Fessenden in his "studio."
The hourlong radio program began at 9 p.m. Eastern time. The broadcast included e.g. seasonal Bible readings, Fessenden’s own violin rendition of “O Holy Night” and a recording of Handel’s "Largo.")
25 Christmas Day read by Garrison Keillor
Christmas Day - a day first celebrated as Christmas back in the year 336. Constantine, the first Roman emperor who professed to be a Christian, decided to mark the holiday on December the 25th.It was nine months after the feast day of annunciation, usually celebrated around the spring equinox, around March the 25th.
For the first few centuries of Christianity however, there was great resistance to the idea of observing the birth of Jesus Christ, or indeed any saint.
Because early Christians believed that birthdays should be mourned, not celebrated, because that is the day the people are born into lives of suffering. Instead, Christians celebrated the day that a saint was martyred, the day of their true birth into the spiritual realm.
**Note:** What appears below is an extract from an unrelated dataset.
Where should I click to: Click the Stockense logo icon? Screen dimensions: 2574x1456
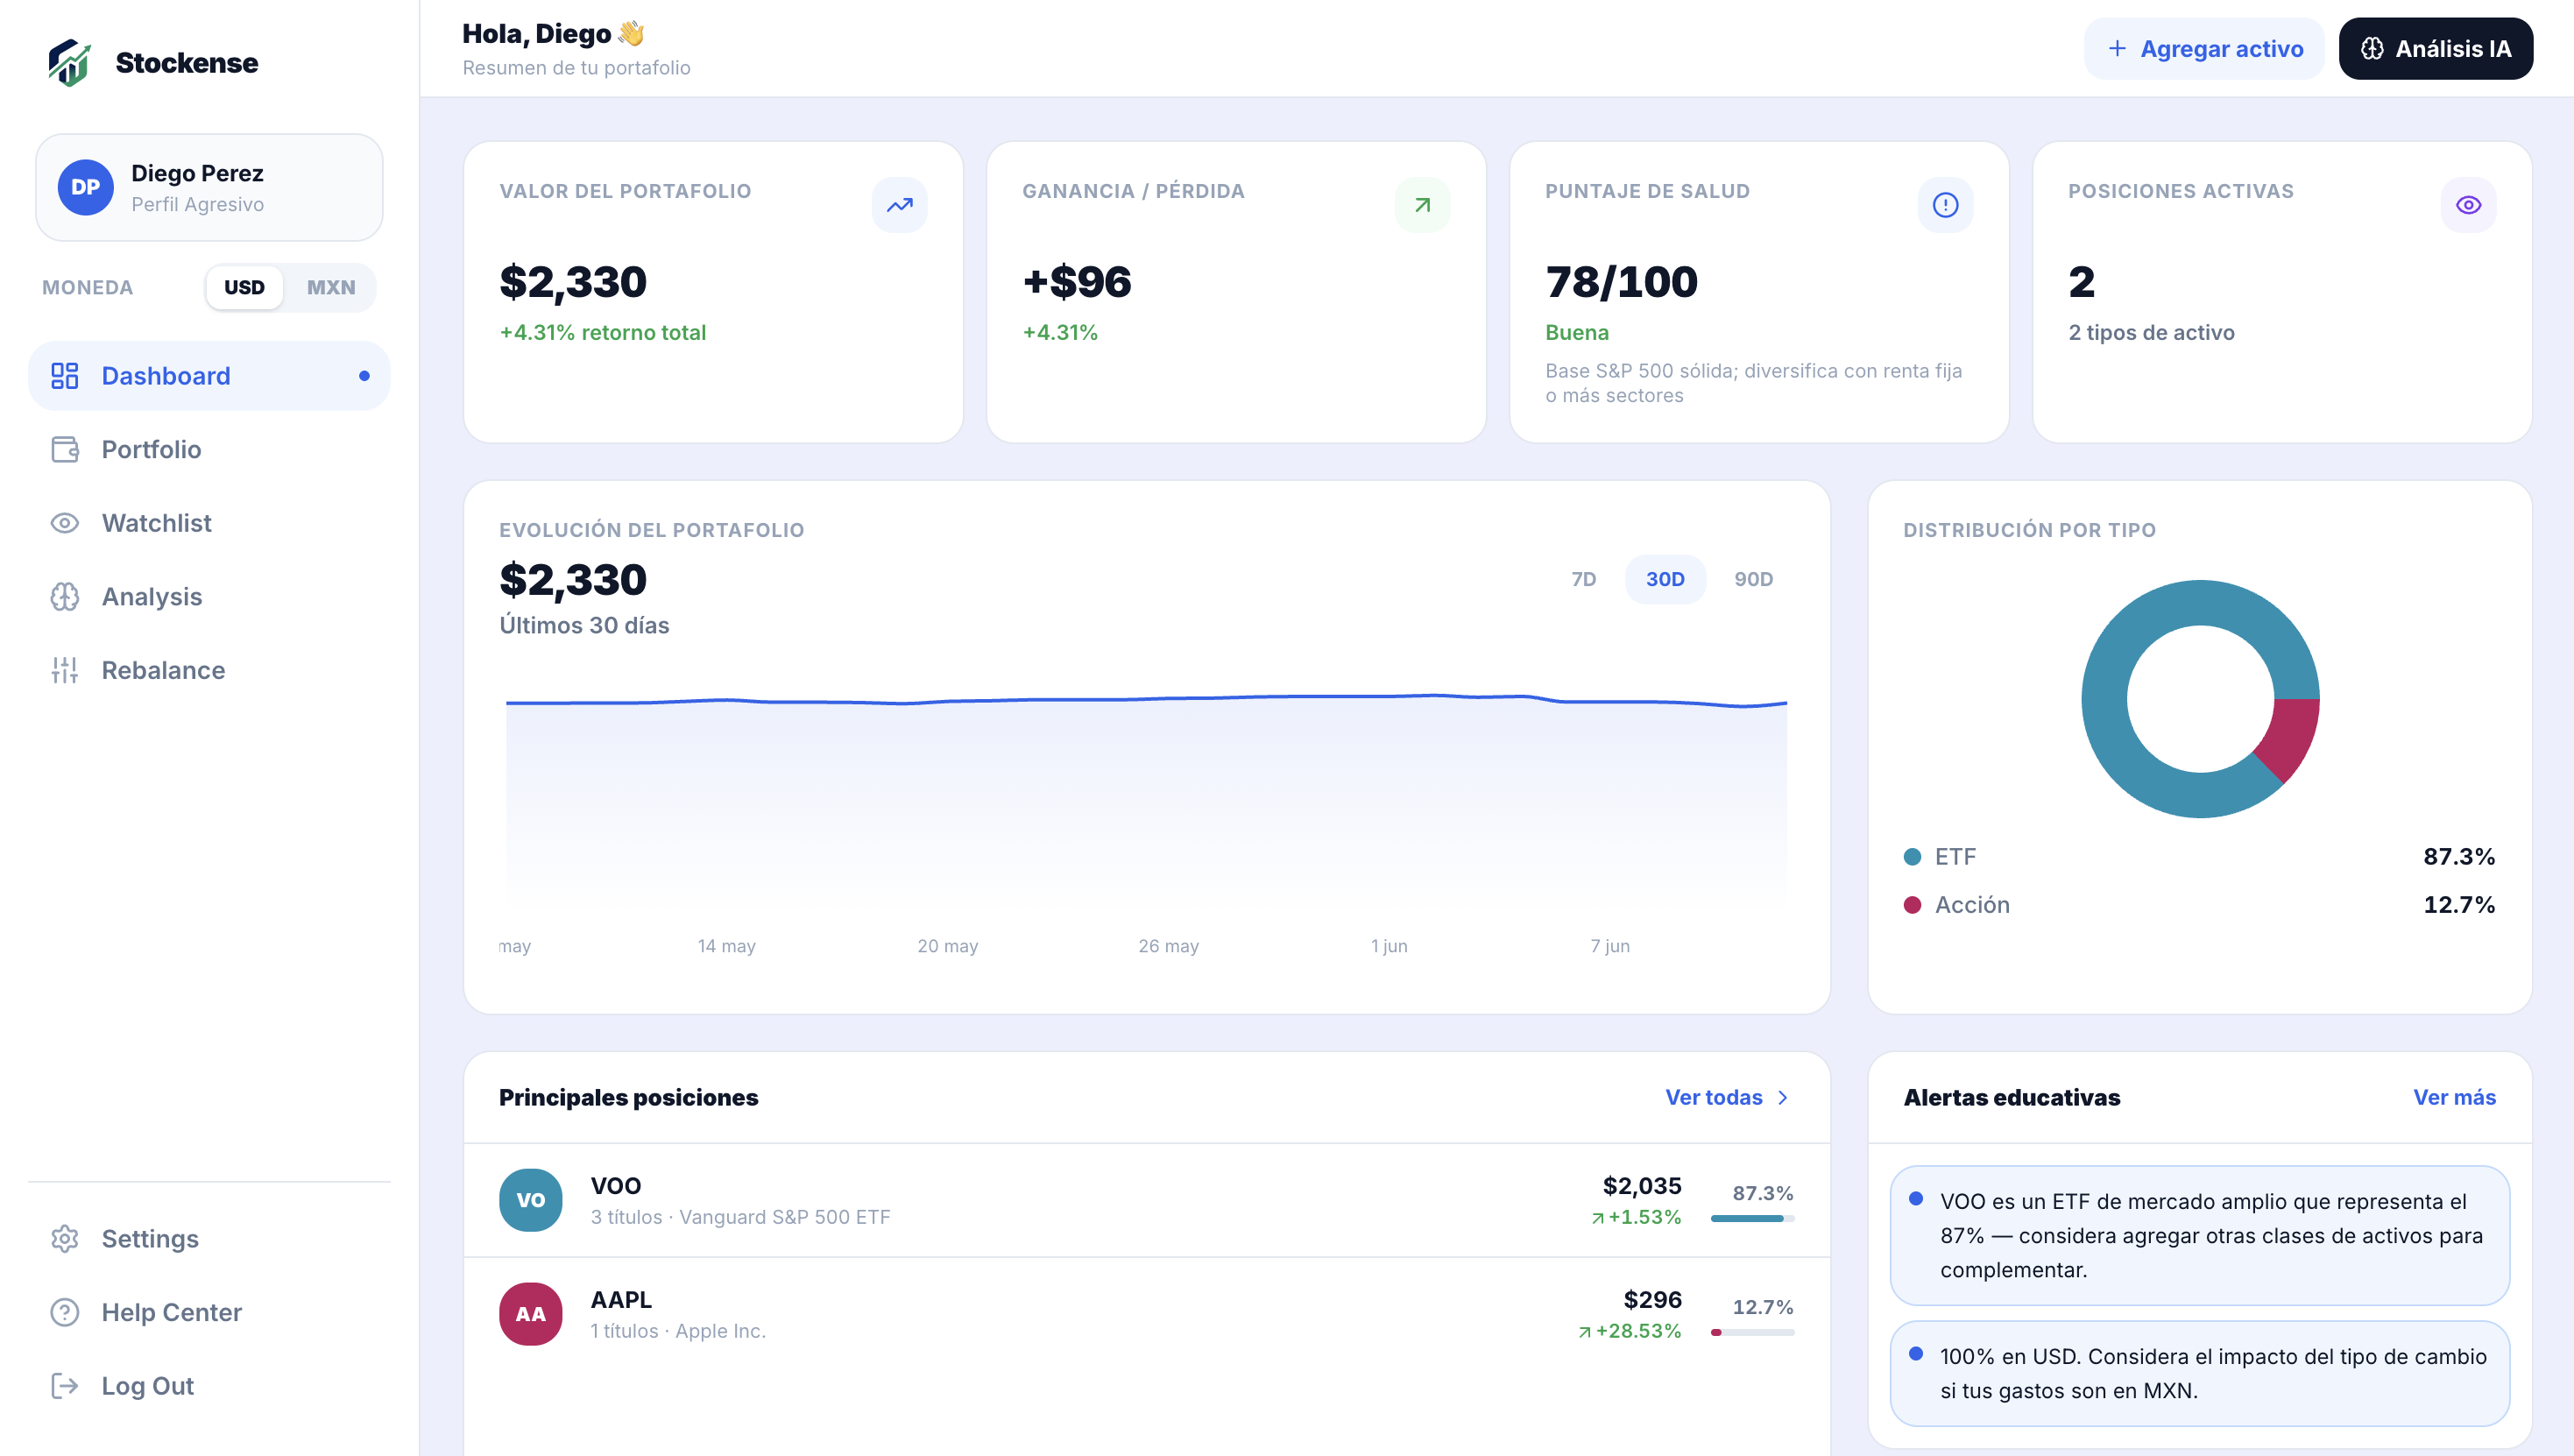tap(69, 62)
So people celebrated the Epiphany — the baptism of Jesus — and Easter — his death and resurrection — instead.
26 First Movie read by Garrison Keillor
At the Grand Café in Paris, 1895.
It is the anniversary of the first movie screening for which people paid admission. In 1895 at the at the Grand Café in Paris the Lumière brothers, Auguste and Louis, got an audience to pay to watch their film "Workers Leaving the Lumière Factory." It was 46 seconds long, a single shot with a static camera. Showing the factory gates opening, dozens of workers pouring out into the street, some on foot, some on bicycle and ended with the gate being closed.
Watch the movie
26 Westminster Abbey read by Garrison Keillor
Consecrated in London in the late 8th century.
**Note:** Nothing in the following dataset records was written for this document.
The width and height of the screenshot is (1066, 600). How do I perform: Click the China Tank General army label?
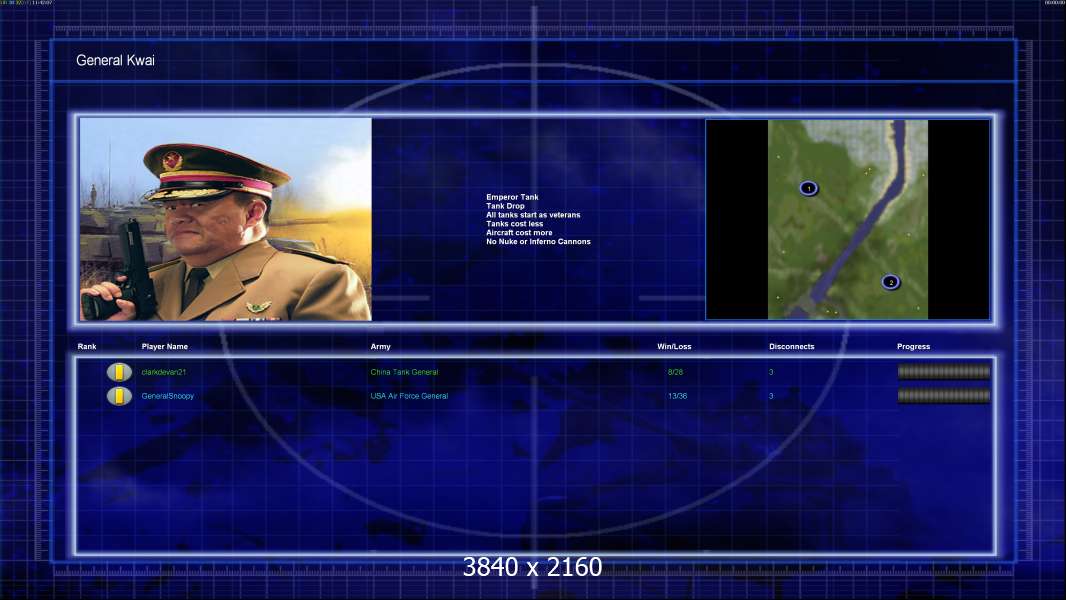[405, 372]
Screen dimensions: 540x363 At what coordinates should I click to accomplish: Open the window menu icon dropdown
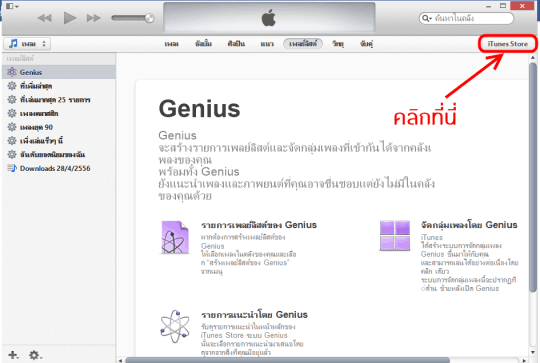click(12, 6)
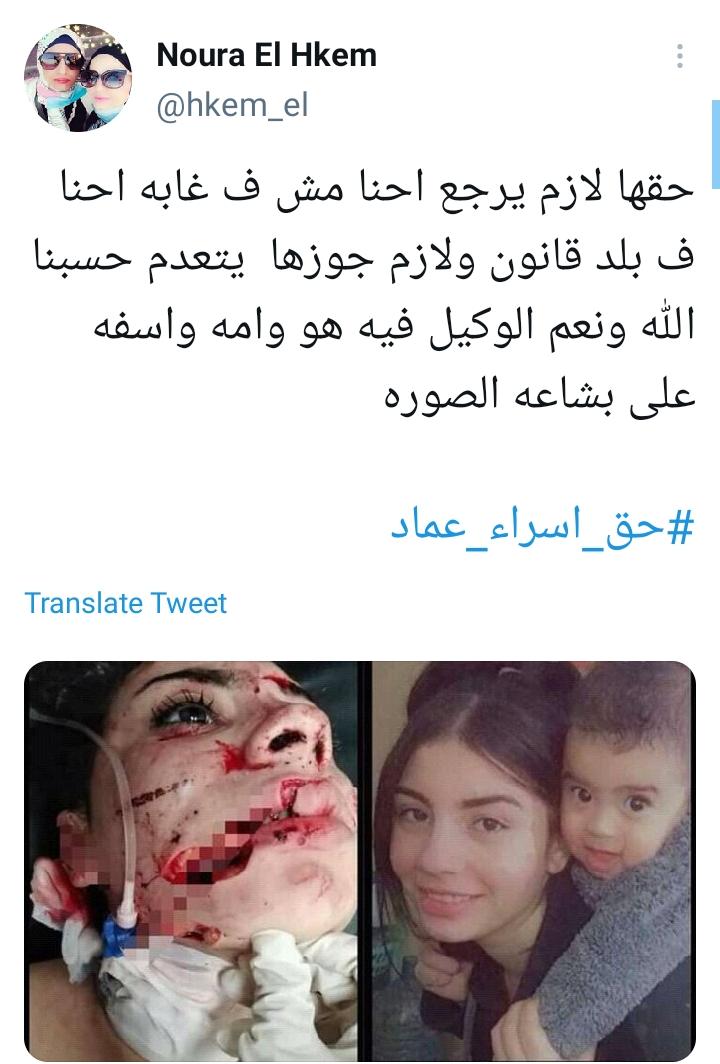Screen dimensions: 720x1064
Task: Click the first line of Arabic tweet text
Action: 378,188
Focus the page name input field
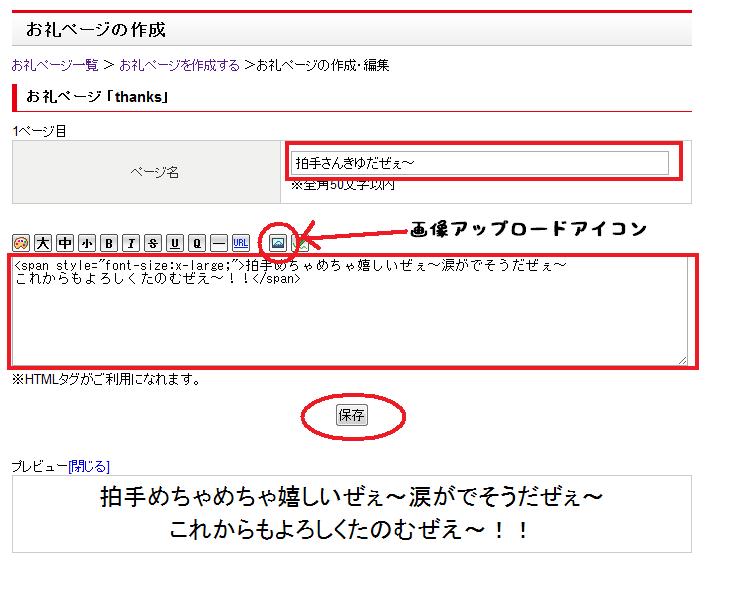 click(479, 162)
It was on this date 1065 Westminster Abbey was consecrated in London; there had been a monastery there in the late 8th century and in 1040 King Edward the Confessor ordered construction of a new stone church.
By the time it was consecrated 25 year later he was too ill to attend. He died a few weeks later and he was buried in front of the high altar.
Westminster Abbey
King Edward the Confessor
Both pictures from the Bayeux Tapestry
History of Westminster Abbey
29 Wounded Knee read by Garrison Keillor
A massacre of nearly 300 Lakota people by soldiers of the United States Army on December 29, 1890.
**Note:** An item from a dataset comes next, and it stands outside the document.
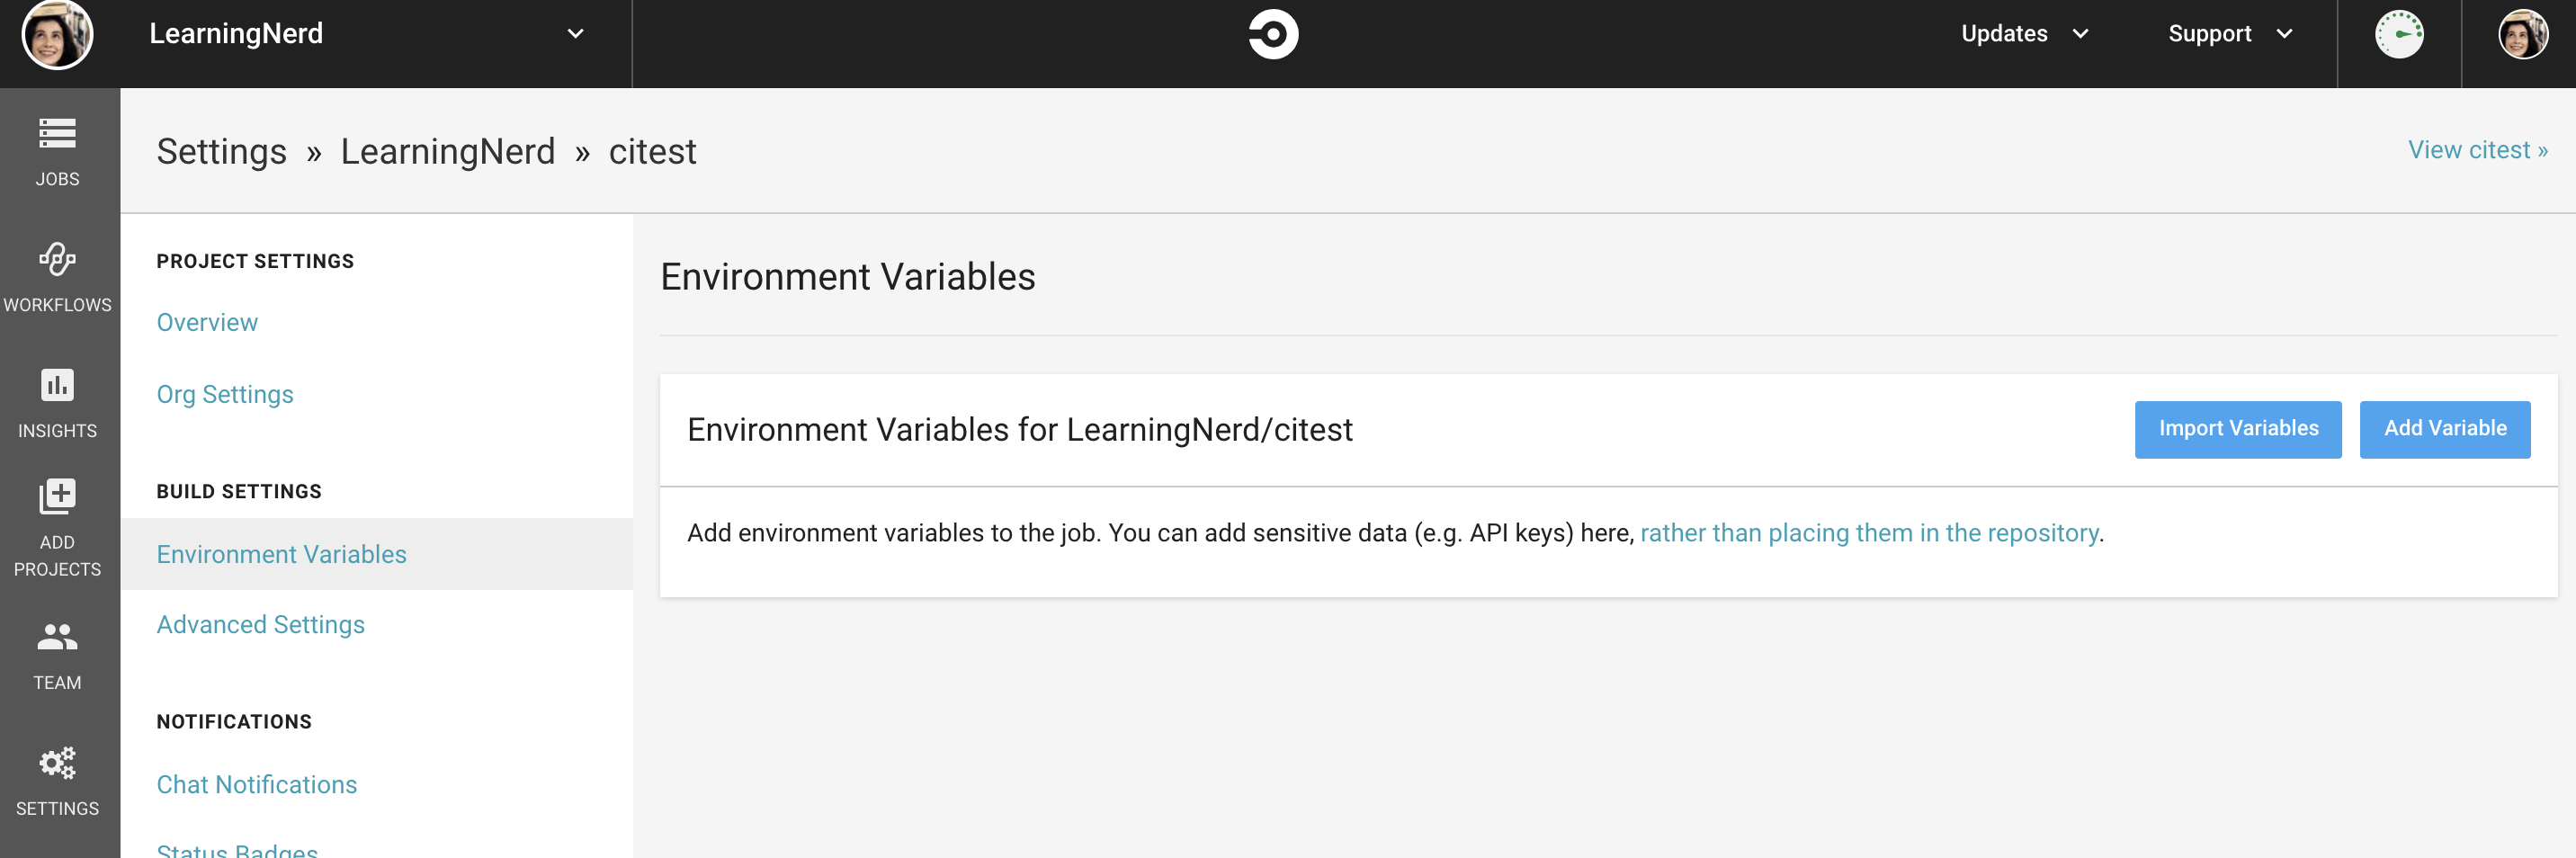The height and width of the screenshot is (858, 2576).
Task: Click the Import Variables button
Action: 2237,429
1890 on this day federal troops killed almost 300 Lakota men, women, and children in the massacre at Wounded Knee. One of the survivors was Black Elk, the medicine man, who was 27 years old at the time of the massacre.
He wrote: "... I can see that something else died there in the bloody mud, and was buried in the blizzard. A people’s dream died there. It was a beautiful dream. And I, to whom so great a vision was given in my youth, — you see me now a pitiful old man who has done nothing, for the nation’s hoop is broken and scattered. There is no center any longer, and the sacred tree is dead."
Map
31 First Light Bulb read by Garrison Keillor
In 1879 Thomas Edison demonstrated his first light bulb.
It was on this date in 1879 that Thomas Edison demonstrated his first incandescent light bulb. He didn't invent it, but he had developed a more practical design, which would burn longer. Carbonized filament inside a glass vacuum bulb. It would burn for more than 13 hours. Edison said, "We will make electricity so cheap that only the rich will burn candles."